Re: [mpls] MPLS-RT review of draft-chandra-mpls-ri-rsvp-frr

Chandrasekar Ramachandran <csekar@juniper.net> Wed, 02 December 2015 19:28 UTC

From: Chandrasekar Ramachandran <csekar@juniper.net>
To: "Aissaoui, Mustapha (Mustapha)" <mustapha.aissaoui@alcatel-lucent.com>, Sriganesh Kini <sriganesh.kini@ericsson.com>, Loa Andersson <loa@pi.nu>, Lucy yong <lucy.yong@huawei.com>
Thread-Topic: MPLS-RT review of draft-chandra-mpls-ri-rsvp-frr
Thread-Index: AQHRDMPhsONZcO/ZDU6JSnAr5/i5wJ55MxXAgC7BdQCAAj56AIAB1u4AgAwwBlA=
Date: Wed, 02 Dec 2015 19:27:47 +0000
Message-ID: <BN3PR0501MB1377A3471B2E76D0827F3700D90E0@BN3PR0501MB1377.namprd05.prod.outlook.com>
References: <5628D430.4070602@pi.nu> <4A79394211F1AF4EB57D998426C9340DD479A17D@US70UWXCHMBA01.zam.alcatel-lucent.com> <56514290.60200@pi.nu> <95453A37E413464E93B5ABC0F8164C4D14C9BB4D@eusaamb101.ericsson.se> <4A79394211F1AF4EB57D998426C9340DD47C1317@US70UWXCHMBA01.zam.alcatel-lucent.com>
In-Reply-To: <4A79394211F1AF4EB57D998426C9340DD47C1317@US70UWXCHMBA01.zam.alcatel-lucent.com>
Accept-Language: en-US
Content-Language: en-US
received-spf: None (protection.outlook.com: juniper.net does not designate permitted sender hosts)
spamdiagnosticoutput: 1:23
spamdiagnosticmetadata: NSPM
Content-Type: text/plain; charset="utf-8"
Content-Transfer-Encoding: base64
MIME-Version: 1.0
X-MS-Exchange-CrossTenant-originalarrivaltime: 02 Dec 2015 19:27:47.3718 (UTC)
X-MS-Exchange-CrossTenant-fromentityheader: Hosted
X-MS-Exchange-CrossTenant-id: bea78b3c-4cdb-4130-854a-1d193232e5f4
X-MS-Exchange-Transport-CrossTenantHeadersStamped: BN3PR0501MB1380
Archived-At: <http://mailarchive.ietf.org/arch/msg/mpls/1tQBiBaj9qQcjHOgaKLDNemLeIw>
Cc: "mpls-chairs@ietf.org" <mpls-chairs@ietf.org>, "mpls@ietf.org" <mpls@ietf.org>, "draft-chandra-mpls-ri-rsvp-frr@ietf.org" <draft-chandra-mpls-ri-rsvp-frr@ietf.org>, Guijuan Wang 3 <guijuan.wang@ericsson.com>, Lizhong Jin <lizho.jin@gmail.com>
Subject: Re: [mpls] MPLS-RT review of draft-chandra-mpls-ri-rsvp-frr
X-BeenThere: mpls@ietf.org
X-Mailman-Version: 2.1.15
Precedence: list
List-Id: Multi-Protocol Label Switching WG <mpls.ietf.org>
List-Unsubscribe: <https://www.ietf.org/mailman/options/mpls>, <mailto:mpls-request@ietf.org?subject=unsubscribe>
List-Archive: <https://mailarchive.ietf.org/arch/browse/mpls/>
List-Post: <mailto:mpls@ietf.org>
List-Help: <mailto:mpls-request@ietf.org?subject=help>
List-Subscribe: <https://www.ietf.org/mailman/listinfo/mpls>, <mailto:mpls-request@ietf.org?subject=subscribe>
X-List-Received-Date: Wed, 02 Dec 2015 19:28:13 -0000

Mustapha,

> -----Original Message-----
> From: Aissaoui, Mustapha (Mustapha) [mailto:mustapha.aissaoui@alcatel-
> lucent.com]
> Sent: Thursday, November 26, 2015 8:48 AM
> To: Sriganesh Kini <sriganesh.kini@ericsson.com>; Loa Andersson
> <loa@pi.nu>; Lucy yong <lucy.yong@huawei.com>
> Cc: Lizhong Jin <lizho.jin@gmail.com>; Guijuan Wang 3
> <guijuan.wang@ericsson.com>; draft-chandra-mpls-ri-rsvp-frr@ietf.org;
> mpls-chairs@ietf.org; Aissaoui, Mustapha (Mustapha)

→ **WRITTEN REQUEST**
Return the portion of the mailing-list message about the MPLS-RT review that lies between "spamdiagnosticoutput: 1:23" and "2015 19:27:47.3718 (UTC)", inclusive, copied word for word.

→ **DATASET EXCERPTS**
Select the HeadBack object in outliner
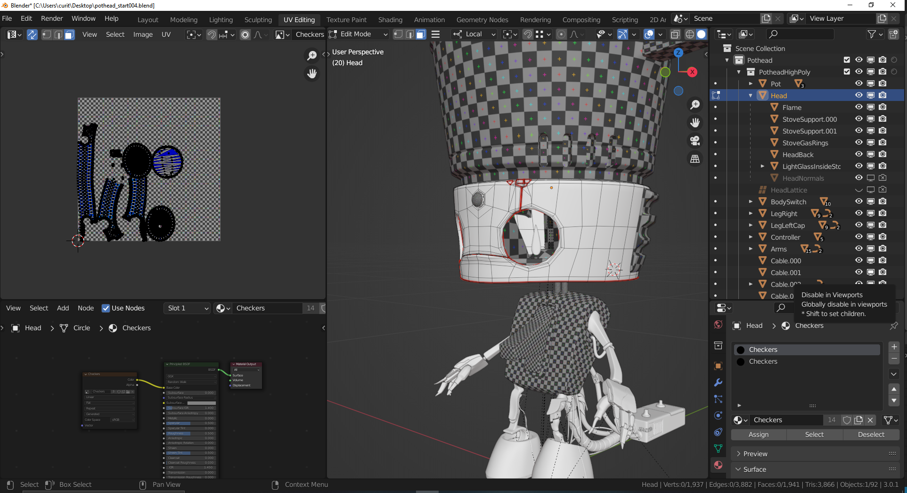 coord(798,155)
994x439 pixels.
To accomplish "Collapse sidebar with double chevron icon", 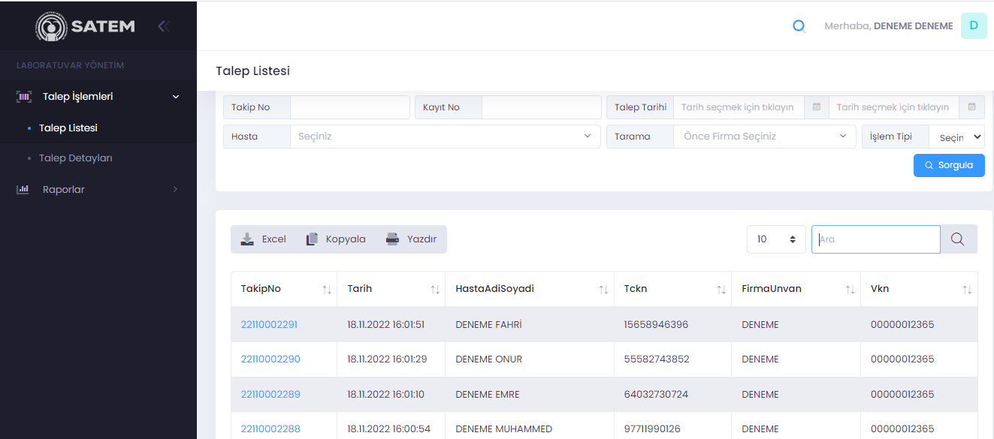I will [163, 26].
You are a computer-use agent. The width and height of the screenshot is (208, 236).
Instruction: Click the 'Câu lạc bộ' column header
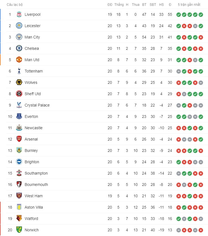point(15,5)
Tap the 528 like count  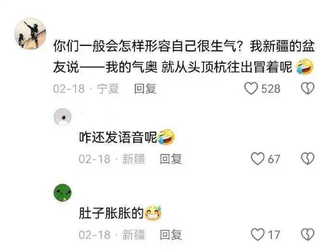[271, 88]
--
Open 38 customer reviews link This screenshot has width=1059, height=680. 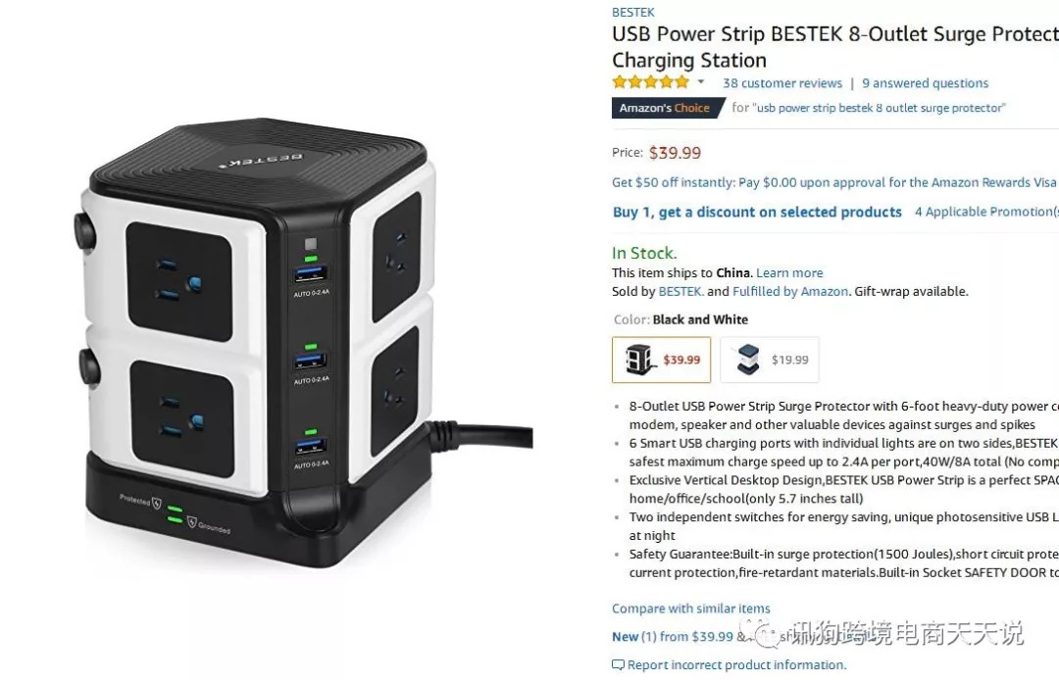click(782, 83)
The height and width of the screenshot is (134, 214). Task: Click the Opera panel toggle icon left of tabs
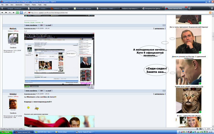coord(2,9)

→ **TASK ANSWER**
spamdiagnosticoutput: 1:23
spamdiagnosticmetadata: NSPM
Content-Type: text/plain; charset="utf-8"
Content-Transfer-Encoding: base64
MIME-Version: 1.0
X-MS-Exchange-CrossTenant-originalarrivaltime: 02 Dec 2015 19:27:47.3718 (UTC)